On Fri, 12 Nov 2010, Linus Walleij wrote:
I have now created a tree based on Torvalds' clean v2.6.37-rc1 that is available straight off kernel.org:
git://git.kernel.org/pub/scm/linux/kernel/git/linusw/linux-stericsson.git
Excellent!
NOTE: I am no Jedi yet. I still have to learn a few things about git I believe, right now this is really a -next type tree where I rebase the topic branches partly against each other, so it is being pushed out with forced updates, sometimes changing a lot of stuff inside the branches.
And that's _fine_ when it is clear that your tree is not a stable tree.
Today's series seems to apply almost cleanly on top of Russell's ARM tree, so as a start, you can create one git tree based on his and apply all your patches on top.
Right now this is just plain old v2.6.37-rc1 since Russell merged a lot of the stuff we wanted into that RC.
But if desired by the other members I can sure move over to Russells tree as a baseline.
You can also move to the linux-linaro-2.6.36 too.
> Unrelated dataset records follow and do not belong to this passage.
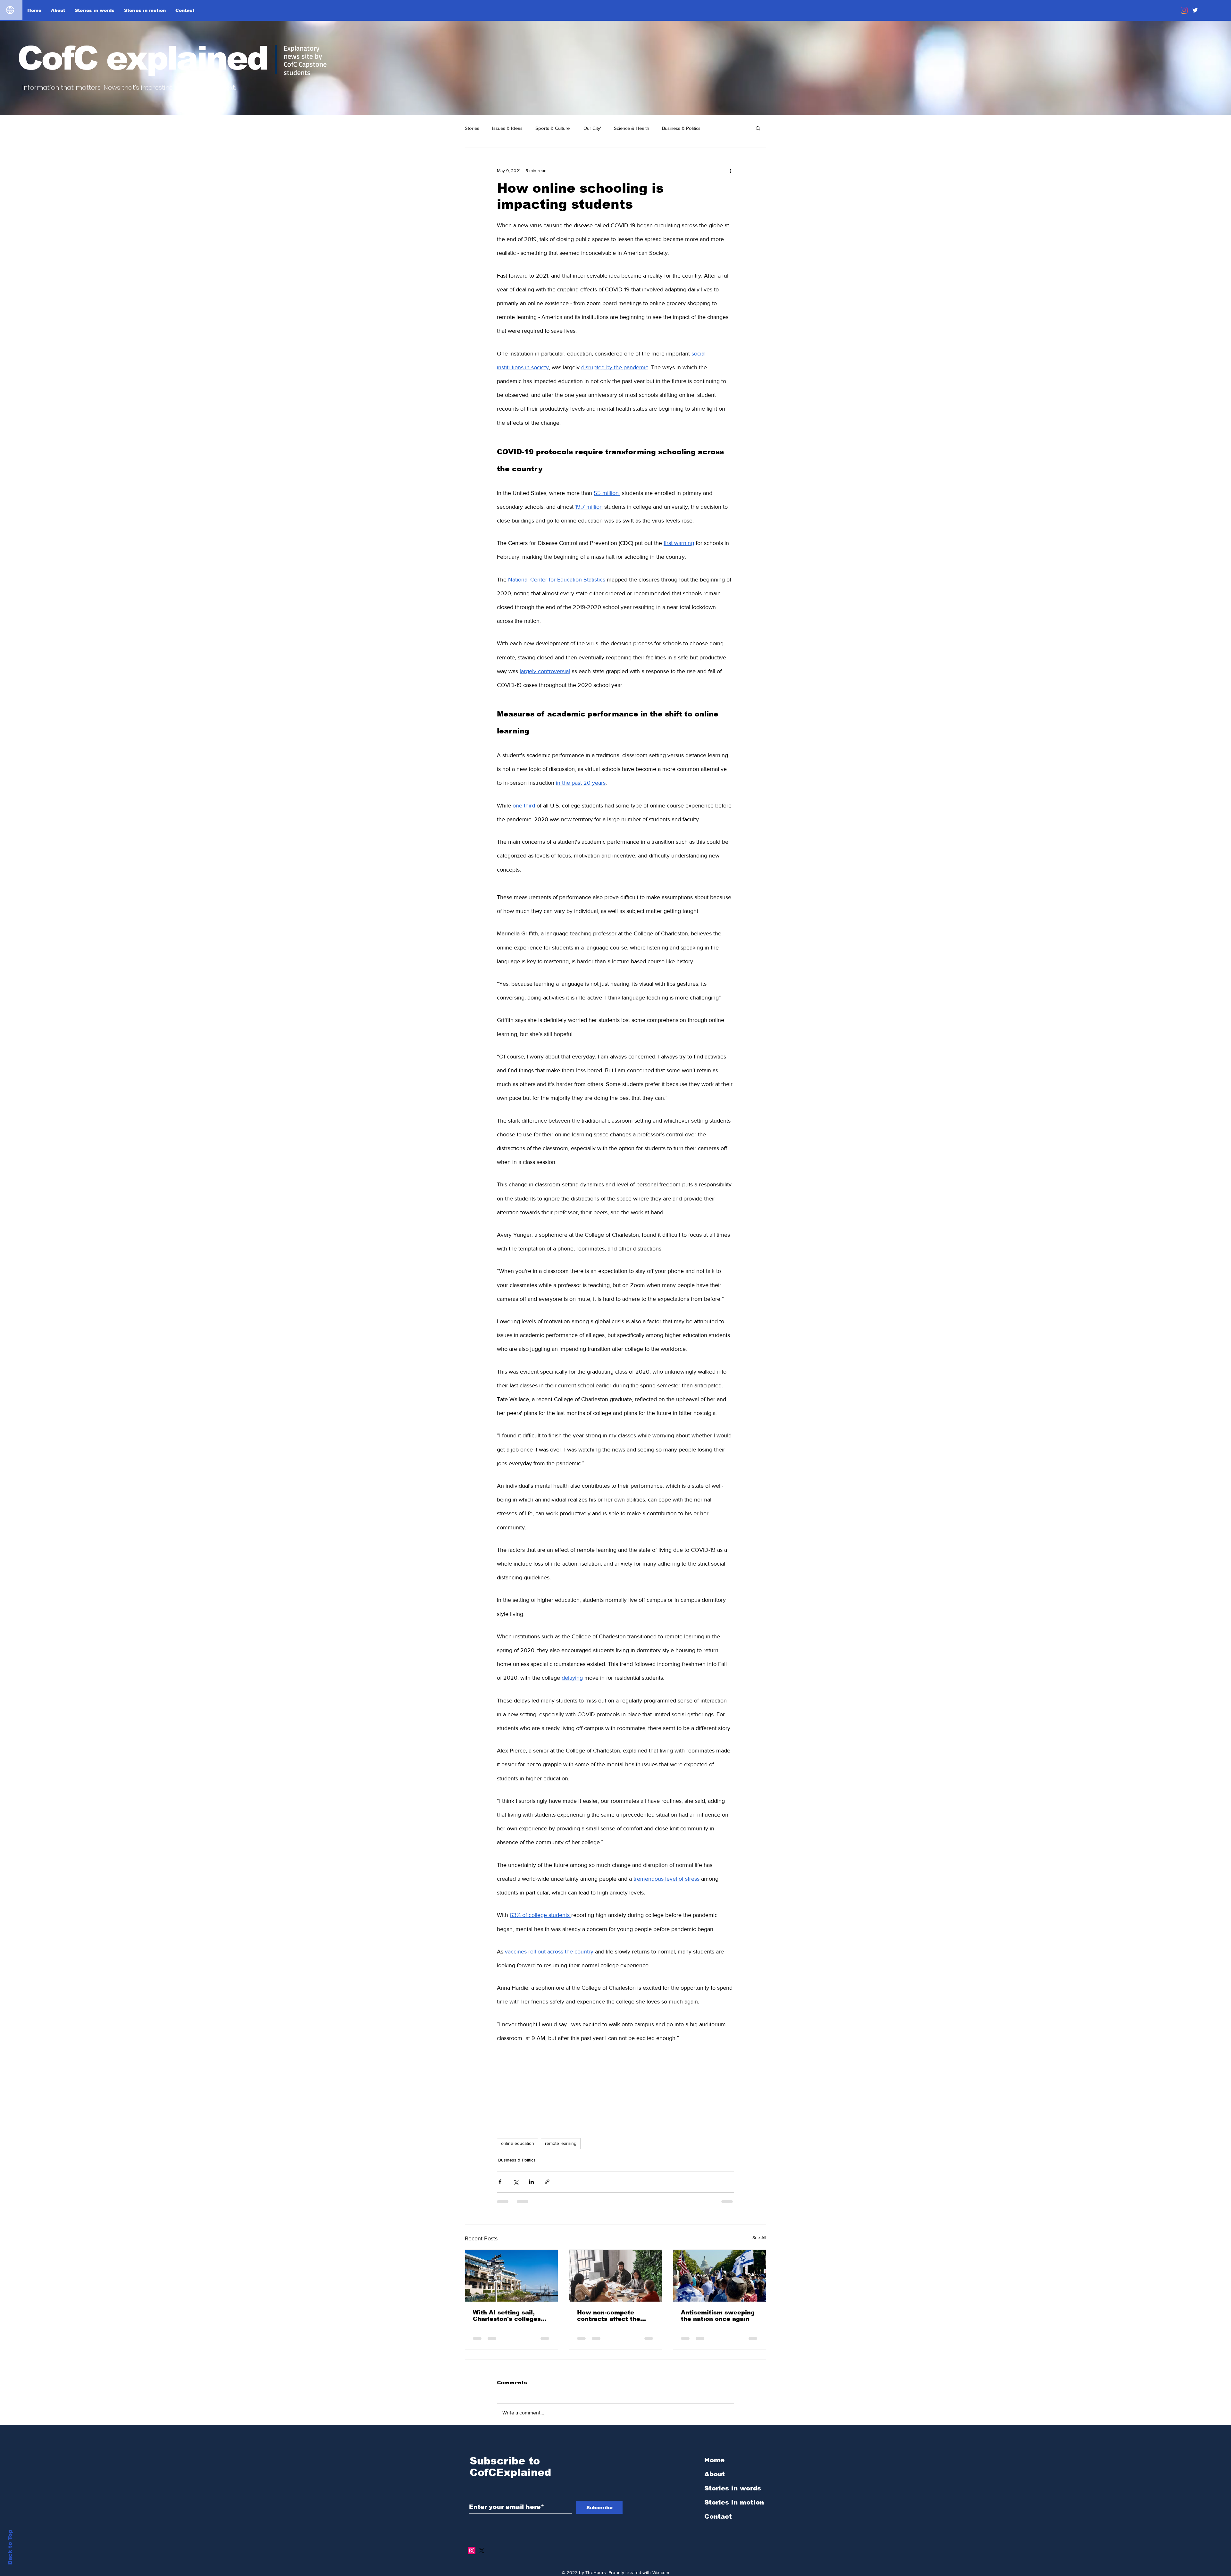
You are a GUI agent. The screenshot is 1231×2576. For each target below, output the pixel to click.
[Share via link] (547, 2182)
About (714, 2474)
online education (517, 2143)
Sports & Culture (552, 128)
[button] (758, 127)
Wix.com (660, 2572)
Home (714, 2459)
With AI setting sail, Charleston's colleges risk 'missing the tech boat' (507, 2315)
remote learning (560, 2143)
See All (759, 2237)
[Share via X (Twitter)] (516, 2182)
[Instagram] (1184, 10)
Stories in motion (734, 2502)
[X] (481, 2550)
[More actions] (730, 170)
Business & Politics (681, 128)
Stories (472, 128)
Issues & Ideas (507, 128)
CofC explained (142, 58)
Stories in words (732, 2488)
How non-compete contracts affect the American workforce (609, 2315)
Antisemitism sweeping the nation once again (718, 2315)
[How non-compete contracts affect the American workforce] (615, 2276)
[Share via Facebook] (500, 2182)
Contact (718, 2516)
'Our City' (591, 128)
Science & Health (631, 128)
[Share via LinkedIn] (531, 2182)
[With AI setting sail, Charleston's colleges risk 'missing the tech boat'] (511, 2276)
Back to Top (10, 2547)
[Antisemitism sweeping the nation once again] (719, 2276)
It is an hibrid of the latest ARM stuff from 2.6.37-rc1 (actually most of the latest ARM stuff was itself based on a pre-2.6.36 tree so that's easy) but with the core kernel code unchanged for stability.
But for upstream submission you will still have to base your branches onto well-known stable upstream branches.
And FYI Russell's tree, especially the "devel" branch, is _not_ such a stable branch. Don't ever attempt a pull request based on his devel branch.
Now we only need to mainline a few thousand patches of platform support :-)
Heh, that's no problem. When properly reviewed, you can put them all in a branch that you can ask RMK to pull. No need to stuff them all in his patch tracking system then, especially if they don't touch any of the core ARM code. The biggest problem is usually to make those few thousand patches in good shape.